──────── Aangeleverde tekst
Ginneken en Ulvenhout redden in ‘92 samen een origineel rijtuig van de Ginnekense Paardentram.



1. Het in 1992 teruggevonden ruim honderd jaar oude rijtuig van de Ginnekense Paardentram wordt op een dieplader gehesen om naar de plaats voor een grondige restauratie te worden gebracht.
Het bericht ging vlak voor de grote vakantie in 1992 als een wervelwind door de zusterdorpen Ginneken en Ulvenhout: 'Er is een Ginnekense paardentram gevonden...’ Ook dat er nogal wat belangstellenden waren die grof geld wilden betalen voor het danig in verval zijnde vervoermiddel. Daar bleef het even bij, want de zon, de zee en het strand eisten een directe aandacht op. Het was een stilte voor de storm, want bij terugkeer zou de strijd om de tram in alle hevigheid losbarsten.

Het woord 'storm' en ‘strijd’ moeten vertaald worden in een geweldloze competitie met als doel de eens in Ginneken rijdende oude paardentram voor de Ginnekense bevolking te behouden. Er vond koortsachtig overleg plaats met telefoontjes over en weer tussen Ginneken en Ulvenhout. De Nieuw-Ginnekense heemkundekring 'Paulus van Daesdonck' zou de tram graag hebben, maar had er de ruim vierduizend gulden niet voor. Ook de gemeente Nieuw-Ginneken bleek even krap bij kas te zitten.
────────────────
──────── Gegevenslijst
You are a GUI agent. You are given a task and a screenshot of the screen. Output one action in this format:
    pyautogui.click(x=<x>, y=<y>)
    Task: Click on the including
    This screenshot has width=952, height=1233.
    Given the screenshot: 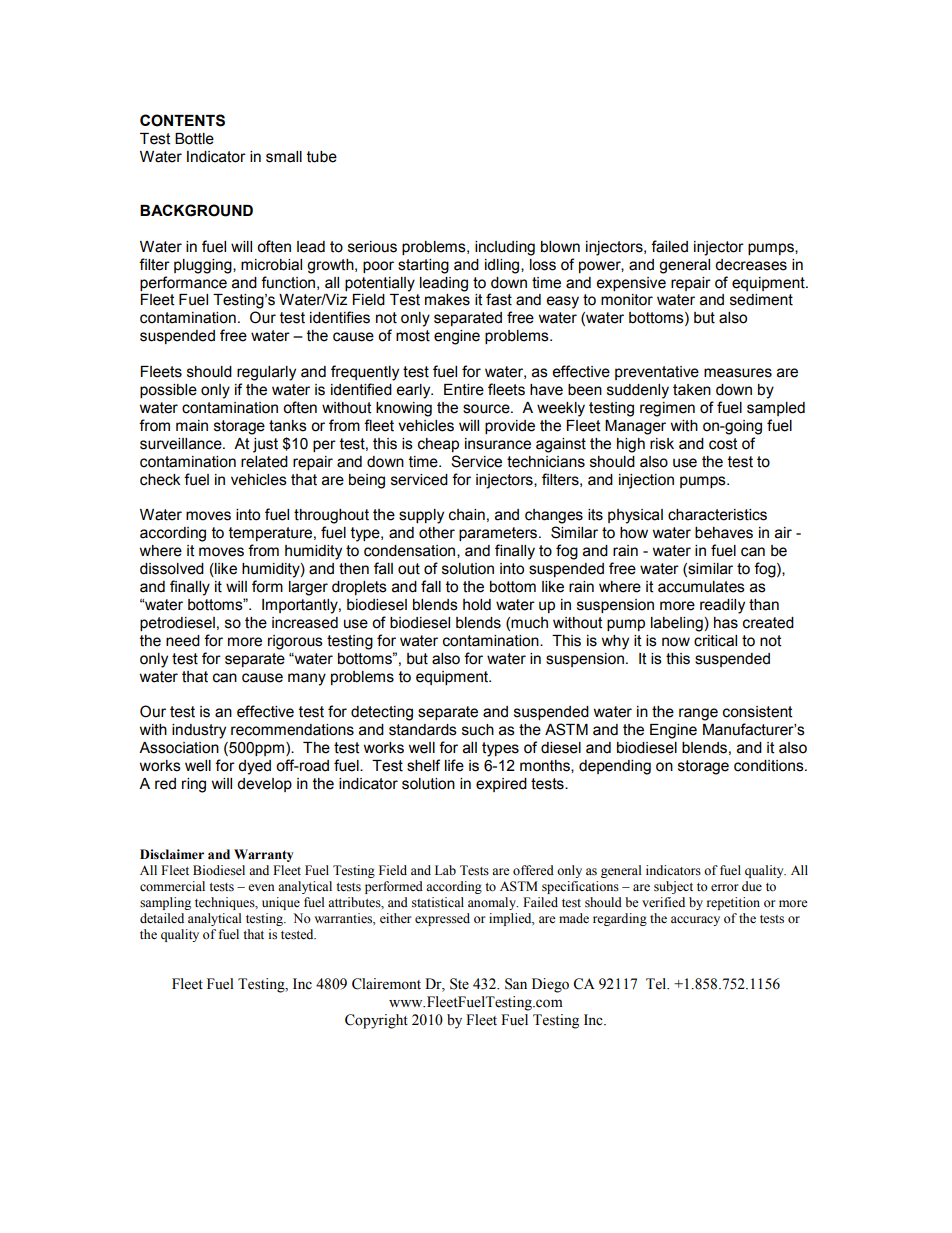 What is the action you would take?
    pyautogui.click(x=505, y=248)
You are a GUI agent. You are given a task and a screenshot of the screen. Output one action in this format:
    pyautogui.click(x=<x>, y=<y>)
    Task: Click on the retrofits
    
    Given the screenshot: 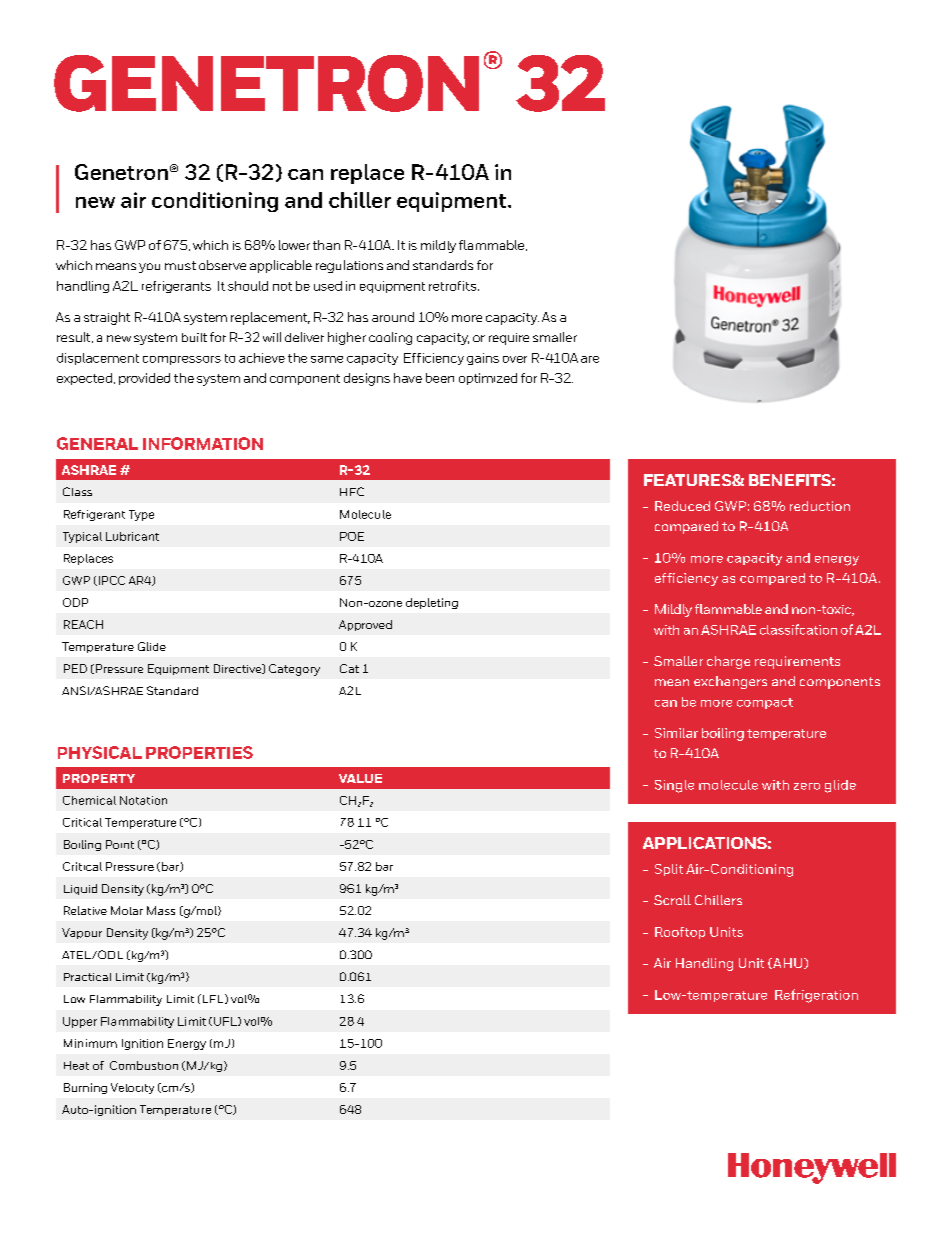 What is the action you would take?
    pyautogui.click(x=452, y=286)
────────────────
-- Opdracht --
Schrijf uit de tekst over de Ginnekense paardentram letterlijk het gedeelte over van "Het bericht ging" tot "alle hevigheid losbarsten.".

-- Resultaat opdracht --
Het bericht ging vlak voor de grote vakantie in 1992 als een wervelwind door de zusterdorpen Ginneken en Ulvenhout: 'Er is een Ginnekense paardentram gevonden...’ Ook dat er nogal wat belangstellenden waren die grof geld wilden betalen voor het danig in verval zijnde vervoermiddel. Daar bleef het even bij, want de zon, de zee en het strand eisten een directe aandacht op. Het was een stilte voor de storm, want bij terugkeer zou de strijd om de tram in alle hevigheid losbarsten.